TASK INSTRUCTIONS — Find the line with "Where should I" in the data below. Repeat it and every line after it exactly, but not the pictures.

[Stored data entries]
* * * *

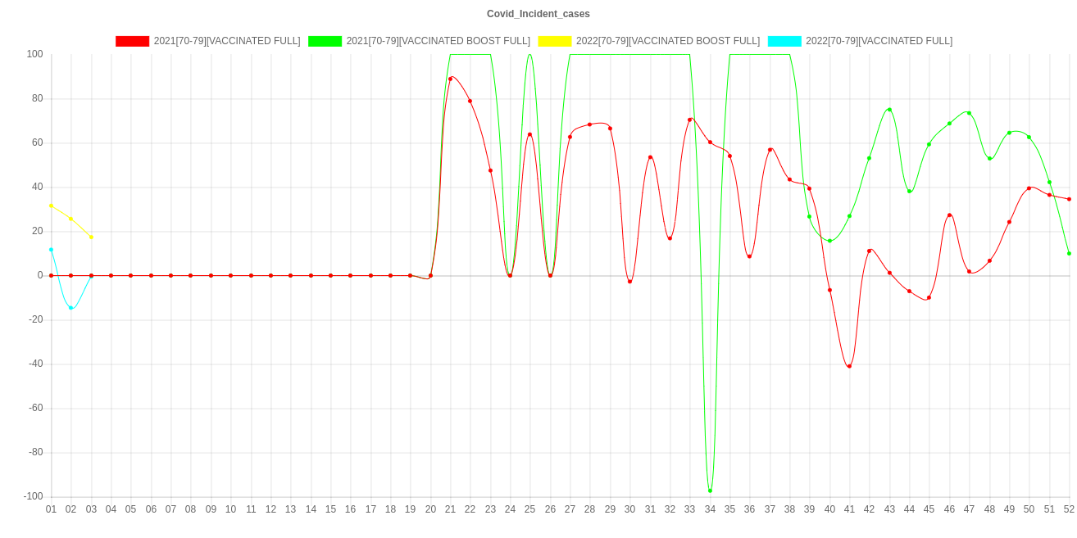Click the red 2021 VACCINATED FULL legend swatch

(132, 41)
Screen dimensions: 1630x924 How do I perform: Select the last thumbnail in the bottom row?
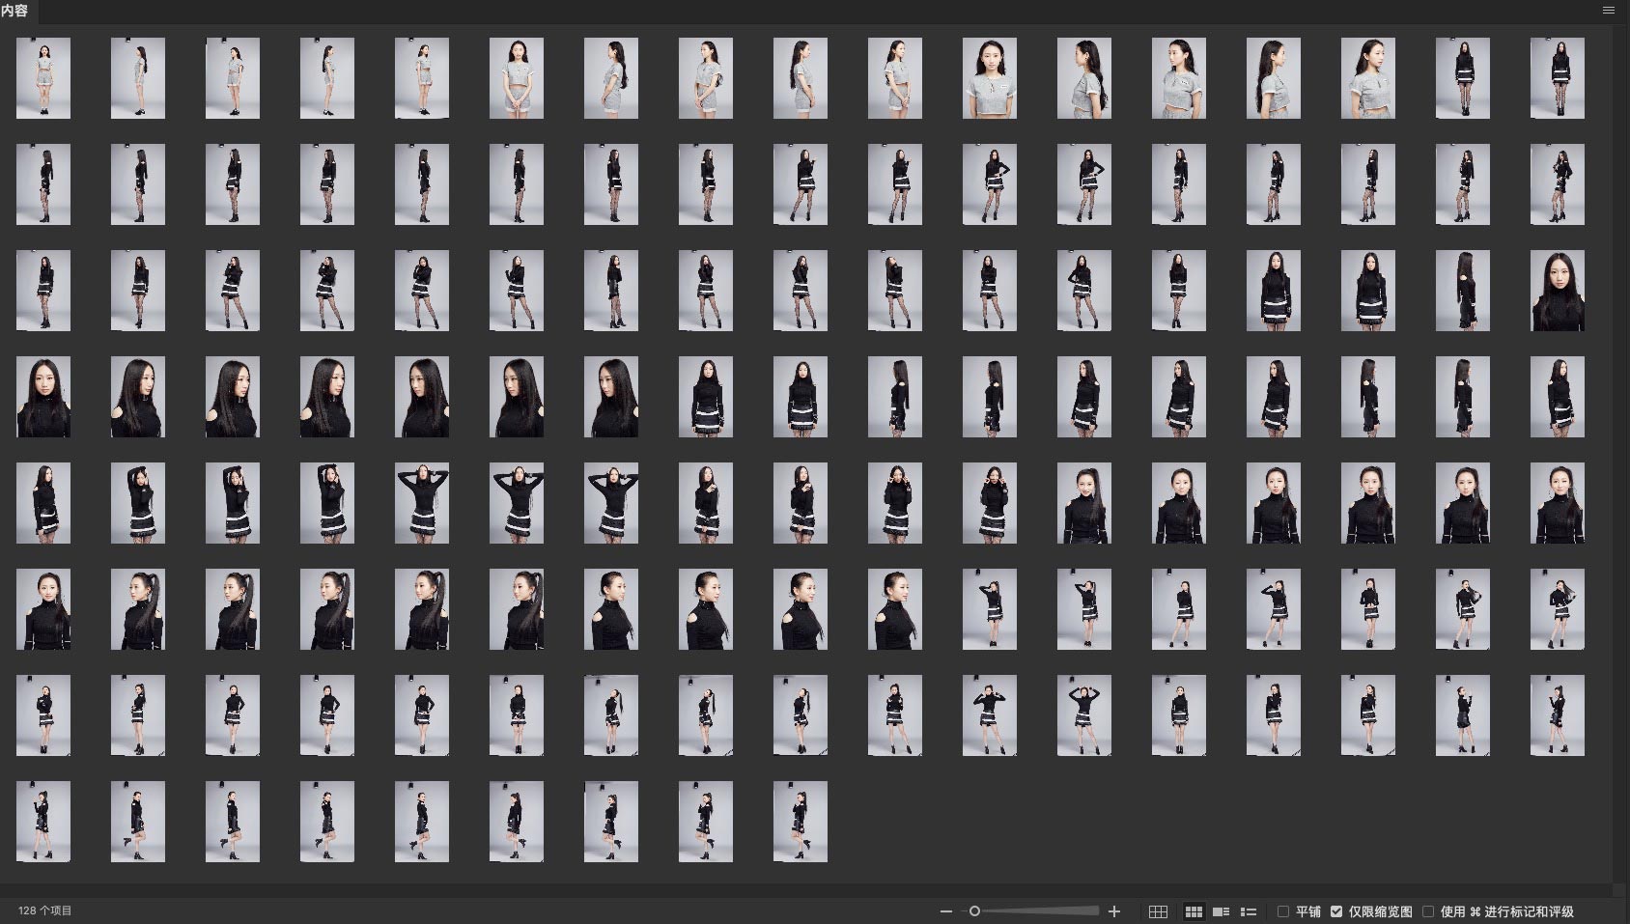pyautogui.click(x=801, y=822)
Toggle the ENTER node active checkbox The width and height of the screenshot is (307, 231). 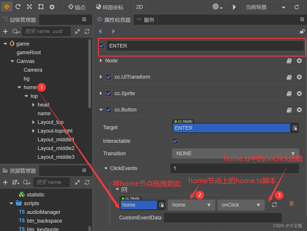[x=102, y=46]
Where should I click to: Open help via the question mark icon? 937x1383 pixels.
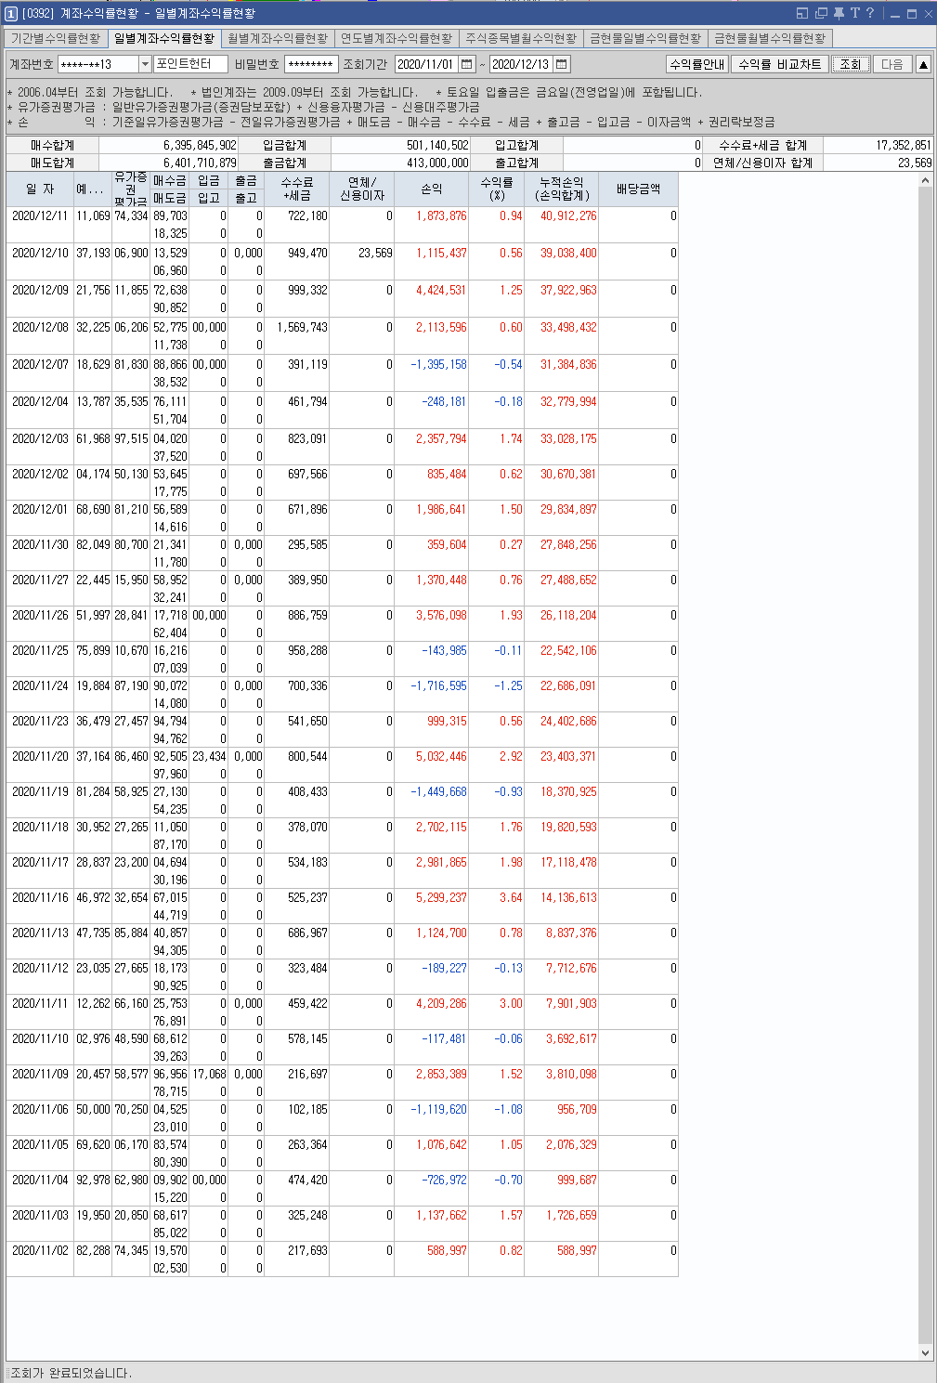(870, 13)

* * * *

RESULT FOR THIS TASK —
Where should I click to: Open help via the question mark icon? 937x1383 pixels.
(870, 13)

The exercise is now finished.